* [EXERCISE DESCRIPTION]:
Express each nonblank line of the records as a row in a Markdown table, with the row number under Num and the line itself under Content.

* [STORED DATA]:

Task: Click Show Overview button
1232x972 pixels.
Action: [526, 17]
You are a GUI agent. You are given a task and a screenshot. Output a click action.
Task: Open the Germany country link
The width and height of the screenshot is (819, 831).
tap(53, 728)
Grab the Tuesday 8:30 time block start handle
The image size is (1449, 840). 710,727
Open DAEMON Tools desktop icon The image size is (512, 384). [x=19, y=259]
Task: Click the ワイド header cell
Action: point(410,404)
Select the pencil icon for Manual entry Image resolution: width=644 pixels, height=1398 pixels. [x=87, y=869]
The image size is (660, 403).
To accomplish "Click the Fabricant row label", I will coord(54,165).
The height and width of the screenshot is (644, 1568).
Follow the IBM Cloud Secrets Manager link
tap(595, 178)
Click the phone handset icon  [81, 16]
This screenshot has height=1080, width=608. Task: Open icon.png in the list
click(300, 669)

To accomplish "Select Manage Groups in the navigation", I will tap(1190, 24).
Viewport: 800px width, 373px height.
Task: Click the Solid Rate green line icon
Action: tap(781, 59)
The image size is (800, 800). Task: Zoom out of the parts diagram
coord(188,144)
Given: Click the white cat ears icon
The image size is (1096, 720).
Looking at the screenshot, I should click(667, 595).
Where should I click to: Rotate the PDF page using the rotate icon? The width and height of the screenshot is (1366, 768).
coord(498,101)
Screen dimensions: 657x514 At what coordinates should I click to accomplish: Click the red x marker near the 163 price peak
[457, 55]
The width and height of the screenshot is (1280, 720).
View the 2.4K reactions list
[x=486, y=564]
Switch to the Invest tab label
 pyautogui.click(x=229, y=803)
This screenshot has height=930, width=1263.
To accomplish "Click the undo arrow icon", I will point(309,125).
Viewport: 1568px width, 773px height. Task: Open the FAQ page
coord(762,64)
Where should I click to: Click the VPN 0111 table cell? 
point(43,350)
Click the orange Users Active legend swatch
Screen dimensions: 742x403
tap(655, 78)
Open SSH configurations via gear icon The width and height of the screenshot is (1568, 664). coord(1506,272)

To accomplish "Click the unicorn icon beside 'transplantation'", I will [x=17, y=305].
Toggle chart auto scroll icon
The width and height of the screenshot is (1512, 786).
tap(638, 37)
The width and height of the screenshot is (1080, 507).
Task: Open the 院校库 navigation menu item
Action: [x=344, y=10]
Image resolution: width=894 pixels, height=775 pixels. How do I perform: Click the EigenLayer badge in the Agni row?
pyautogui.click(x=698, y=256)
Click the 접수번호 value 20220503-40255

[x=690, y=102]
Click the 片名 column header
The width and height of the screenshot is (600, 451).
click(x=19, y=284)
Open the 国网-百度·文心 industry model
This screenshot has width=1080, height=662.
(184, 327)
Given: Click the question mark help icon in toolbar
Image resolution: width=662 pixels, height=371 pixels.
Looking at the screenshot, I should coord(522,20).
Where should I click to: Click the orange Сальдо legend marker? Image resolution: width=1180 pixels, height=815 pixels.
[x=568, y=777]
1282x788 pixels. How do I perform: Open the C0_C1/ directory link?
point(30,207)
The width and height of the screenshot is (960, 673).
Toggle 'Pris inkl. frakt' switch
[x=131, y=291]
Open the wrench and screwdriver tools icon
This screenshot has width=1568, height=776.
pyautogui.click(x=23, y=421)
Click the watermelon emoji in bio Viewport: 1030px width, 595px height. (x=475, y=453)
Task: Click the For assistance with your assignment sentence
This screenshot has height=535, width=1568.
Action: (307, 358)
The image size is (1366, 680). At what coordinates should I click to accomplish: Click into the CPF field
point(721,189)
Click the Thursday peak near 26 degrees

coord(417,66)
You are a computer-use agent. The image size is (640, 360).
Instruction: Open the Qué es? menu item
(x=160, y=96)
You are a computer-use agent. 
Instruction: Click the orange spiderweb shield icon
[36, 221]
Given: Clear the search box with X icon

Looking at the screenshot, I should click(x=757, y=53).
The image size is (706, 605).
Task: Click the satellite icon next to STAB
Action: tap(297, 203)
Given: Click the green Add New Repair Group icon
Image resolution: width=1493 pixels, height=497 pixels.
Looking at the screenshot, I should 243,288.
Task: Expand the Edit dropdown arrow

* [FINAL RESULT]:
| Num | Content |
|---|---|
| 1 | Task: Click Show Overview button |
| 2 | 1232x972 pixels. |
| 3 | Action: [526, 17] |
| 4 | You are a GUI agent. You are given a task and a screenshot. Output a click action. |
| 5 | Task: Open the Germany country link |
| 6 | The width and height of the screenshot is (819, 831). |
| 7 | tap(53, 728) |
| 8 | Grab the Tuesday 8:30 time block start handle |
| 9 | The image size is (1449, 840). 710,727 |
| 10 | Open DAEMON Tools desktop icon The image size is (512, 384). [x=19, y=259] |
| 11 | Task: Click the ワイド header cell |
| 12 | Action: point(410,404) |
| 13 | Select the pencil icon for Manual entry Image resolution: width=644 pixels, height=1398 pixels. [x=87, y=869] |
| 14 | The image size is (660, 403). |
| 15 | To accomplish "Click the Fabricant row label", I will coord(54,165). |
| 16 | The height and width of the screenshot is (644, 1568). |
| 17 | Follow the IBM Cloud Secrets Manager link |
| 18 | tap(595, 178) |
| 19 | Click the phone handset icon  [81, 16] |
| 20 | This screenshot has height=1080, width=608. Task: Open icon.png in the list |
| 21 | click(300, 669) |
| 22 | To accomplish "Select Manage Groups in the navigation", I will tap(1190, 24). |
| 23 | Viewport: 800px width, 373px height. |
| 24 | Task: Click the Solid Rate green line icon |
| 25 | Action: tap(781, 59) |
| 26 | The image size is (800, 800). Task: Zoom out of the parts diagram |
| 27 | coord(188,144) |
| 28 | Given: Click the white cat ears icon |
| 29 | The image size is (1096, 720). |
| 30 | Looking at the screenshot, I should click(667, 595). |
| 31 | Where should I click to: Rotate the PDF page using the rotate icon? The width and height of the screenshot is (1366, 768). |
| 32 | coord(498,101) |
| 33 | Screen dimensions: 657x514 At what coordinates should I click to accomplish: Click the red x marker near the 163 price peak |
| 34 | [457, 55] |
| 35 | The width and height of the screenshot is (1280, 720). |
| 36 | View the 2.4K reactions list |
| 37 | [x=486, y=564] |
| 38 | Switch to the Invest tab label |
| 39 |  pyautogui.click(x=229, y=803) |
| 40 | This screenshot has height=930, width=1263. |
| 41 | To accomplish "Click the undo arrow icon", I will point(309,125). |
| 42 | Viewport: 1568px width, 773px height. Task: Open the FAQ page |
| 43 | coord(762,64) |
| 44 | Where should I click to: Click the VPN 0111 table cell?  |
| 45 | point(43,350) |
| 46 | Click the orange Users Active legend swatch |
| 47 | Screen dimensions: 742x403 |
| 48 | tap(655, 78) |
| 49 | Open SSH configurations via gear icon The width and height of the screenshot is (1568, 664). coord(1506,272) |
| 50 | To accomplish "Click the unicorn icon beside 'transplantation'", I will [x=17, y=305]. |
| 51 | Toggle chart auto scroll icon |
| 52 | The width and height of the screenshot is (1512, 786). |
| 53 | tap(638, 37) |
| 54 | The width and height of the screenshot is (1080, 507). |
| 55 | Task: Open the 院校库 navigation menu item |
| 56 | Action: [x=344, y=10] |
| 57 | Image resolution: width=894 pixels, height=775 pixels. How do I perform: Click the EigenLayer badge in the Agni row? |
| 58 | pyautogui.click(x=698, y=256) |
| 59 | Click the 접수번호 value 20220503-40255 |
| 60 | [x=690, y=102] |
| 61 | Click the 片名 column header |
| 62 | The width and height of the screenshot is (600, 451). |
| 63 | click(x=19, y=284) |
| 64 | Open the 国网-百度·文心 industry model |
| 65 | This screenshot has width=1080, height=662. |
| 66 | (184, 327) |
| 67 | Given: Click the question mark help icon in toolbar |
| 68 | Image resolution: width=662 pixels, height=371 pixels. |
| 69 | Looking at the screenshot, I should coord(522,20). |
| 70 | Where should I click to: Click the orange Сальдо legend marker? Image resolution: width=1180 pixels, height=815 pixels. |
| 71 | [x=568, y=777] |
| 72 | 1282x788 pixels. How do I perform: Open the C0_C1/ directory link? |
| 73 | point(30,207) |
| 74 | The width and height of the screenshot is (960, 673). |
| 75 | Toggle 'Pris inkl. frakt' switch |
| 76 | [x=131, y=291] |
| 77 | Open the wrench and screwdriver tools icon |
| 78 | This screenshot has width=1568, height=776. |
| 79 | pyautogui.click(x=23, y=421) |
| 80 | Click the watermelon emoji in bio Viewport: 1030px width, 595px height. (x=475, y=453) |
| 81 | Task: Click the For assistance with your assignment sentence |
| 82 | This screenshot has height=535, width=1568. |
| 83 | Action: (307, 358) |
| 84 | The image size is (1366, 680). At what coordinates should I click to accomplish: Click into the CPF field |
| 85 | point(721,189) |
| 86 | Click the Thursday peak near 26 degrees |
| 87 | coord(417,66) |
| 88 | You are a computer-use agent. The image size is (640, 360). |
| 89 | Instruction: Open the Qué es? menu item |
| 90 | (x=160, y=96) |
| 91 | You are a computer-use agent.  |
| 92 | Instruction: Click the orange spiderweb shield icon |
| 93 | [36, 221] |
| 94 | Given: Clear the search box with X icon |
| 95 | Looking at the screenshot, I should click(x=757, y=53). |
| 96 | The image size is (706, 605). |
| 97 | Task: Click the satellite icon next to STAB |
| 98 | Action: tap(297, 203) |
| 99 | Given: Click the green Add New Repair Group icon |
| 100 | Image resolution: width=1493 pixels, height=497 pixels. |
| 101 | Looking at the screenshot, I should 243,288. |
| 102 | Task: Expand the Edit dropdown arrow |